I love Tina Fey and Amy Poehler. I loved them on “Saturday Night Live,” I loved them in “Baby Mama” and I intend to love them a year from now when “Sisters” comes out in theaters. I would love them if all they did was stand up on a stage and read the entirety of the iTunes Terms and Conditions. They’re brilliant writers, incredible comedians and exemplary role models for women working in male-dominated fields.

I got suckered into watching the Golden Globes last week in no small part because the duo was hosting. And it’s my admiration for these women that made their monologue at the Golden Globes such a disappointment for me.

On the one hand, they were able to humorously capture the particular difficulties faced by women in Hollywood, namely the lack of compelling roles for older women. Of Patricia Arquette’s performance in “Boyhood,” Poehler said the film proves that there are still great roles for women over 40, as long as you get hired when you’re under 40.”

Fey pointed to the absurdity of praising men in Hollywood for sitting through hours of makeup when women — us laypeople included — are expected to be made up just to be presentable in public: “It took me three hours today to prepare for my role as human woman.”

The monologue was entertaining and clever, filled with humorous but poignant social commentary on gender inequality.

Then there was the rape joke:

“In ‘Into the Woods,’ Cinderella runs from her prince, Rapunzel is thrown from her tower for her prince and Sleeping Beauty just thought that she was getting coffee with Bill Cosby,” Poehler said.

This was followed by a series of uncomfortable Cosby impressions that were shoddy at best and racist at worst. However, my discomfort with the bit comes from more than the over-the-top impersonation of a Black voice by a white person. It comes also from the reckless insensitivity shown for the victims of the sexual assaults that are the centerpiece of this joke. When sexual assaults are so disproportionately committed against women, it was absolutely appalling to have two comedians who showed such astuteness to sexism making light of it. You can’t quip about the discrimination faced by women out one side of your mouth and spit jokes at the expense of sexual assault victims out the other.

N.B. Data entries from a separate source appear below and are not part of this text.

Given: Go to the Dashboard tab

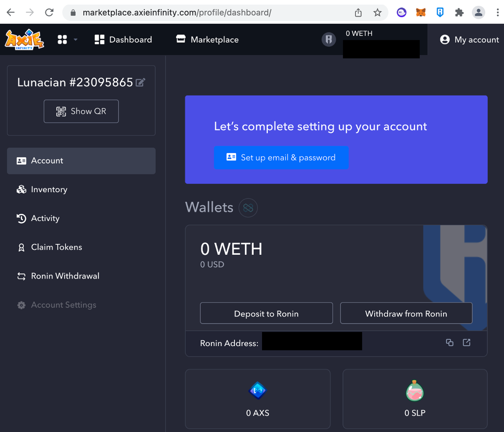Looking at the screenshot, I should click(x=123, y=40).

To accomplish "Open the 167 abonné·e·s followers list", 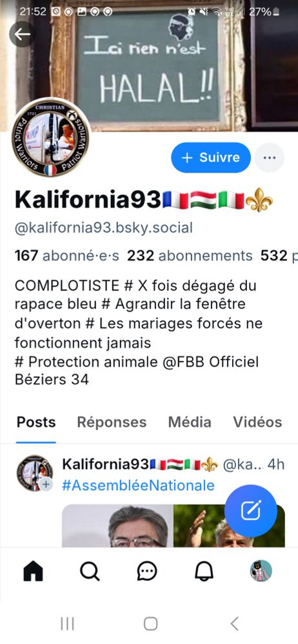I will 66,256.
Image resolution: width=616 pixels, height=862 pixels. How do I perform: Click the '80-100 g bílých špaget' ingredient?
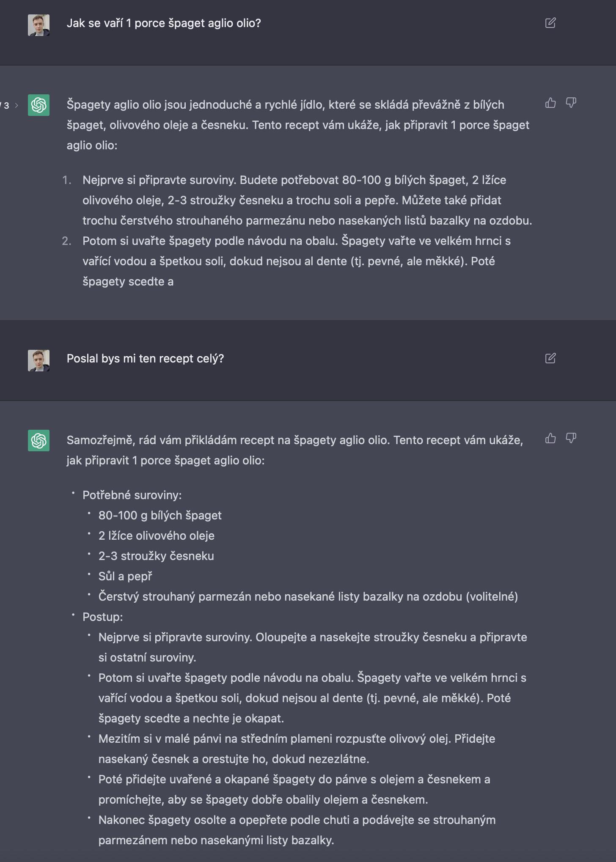pyautogui.click(x=160, y=516)
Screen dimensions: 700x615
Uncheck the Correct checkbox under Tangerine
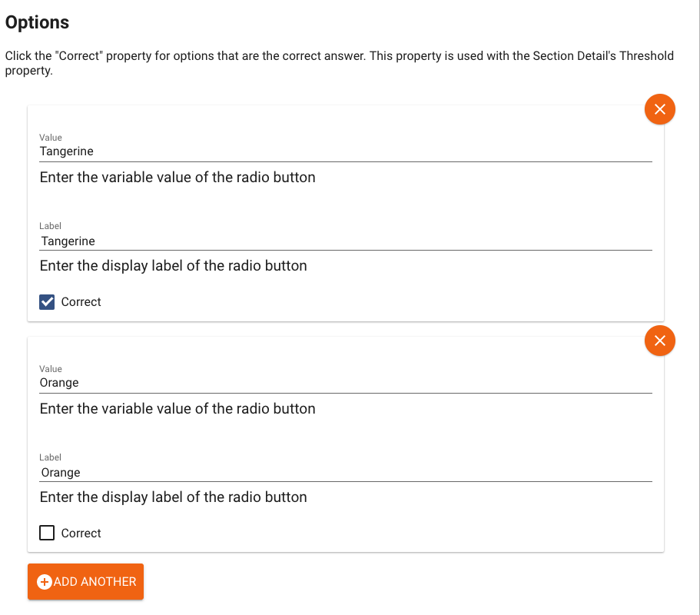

Arguably, the intended target of the joke was Bill Cosby and not the women coming forward to name him as their assailant. And make no mistake, he deserves to be called out for his behavior. The problem is that comparing sexual assault victims to Sleeping Beauty trivializes a serious and traumatic real-life experience. The problem is that bumbling impressions of Bill Cosby that present him as a clueless moron relieve him of a degree of accountability for his actions. The impressions reduced the drugging and assault of women from an intentional decision to an “Oopsies!” that renders the victims mere props rather than human beings who were deliberately violated.

Tina Fey and Amy Poehler are smart women. They are skilled comedians who were definitely aware that the joke was risky when they chose to include it in their Golden Globes monologue. The question is why they did it anyway. I’m aware that good jokes can be bawdy, off-color and even downright offensive. Lewdness is sometimes the price we pay for biting social commentary, but the Cosby joke made a caricature of his speech pattern instead of underlining the atrocity of his treatment of women. The Bill Cosby situation absolutely bears further discussion, but a silly impression does not strike me in any way as the correct avenue for doing so.

I think “betrayed” is probably the most accurate word for what I’m feeling in the aftermath of that monologue. I still adore Fey and Poehler, but I think that a rape joke is a lot to ignore in the name of blind admiration. Instead, it’s important to integrate their poor choices into my understanding of them as imperfect individuals. They still need to be called out for their mistakes.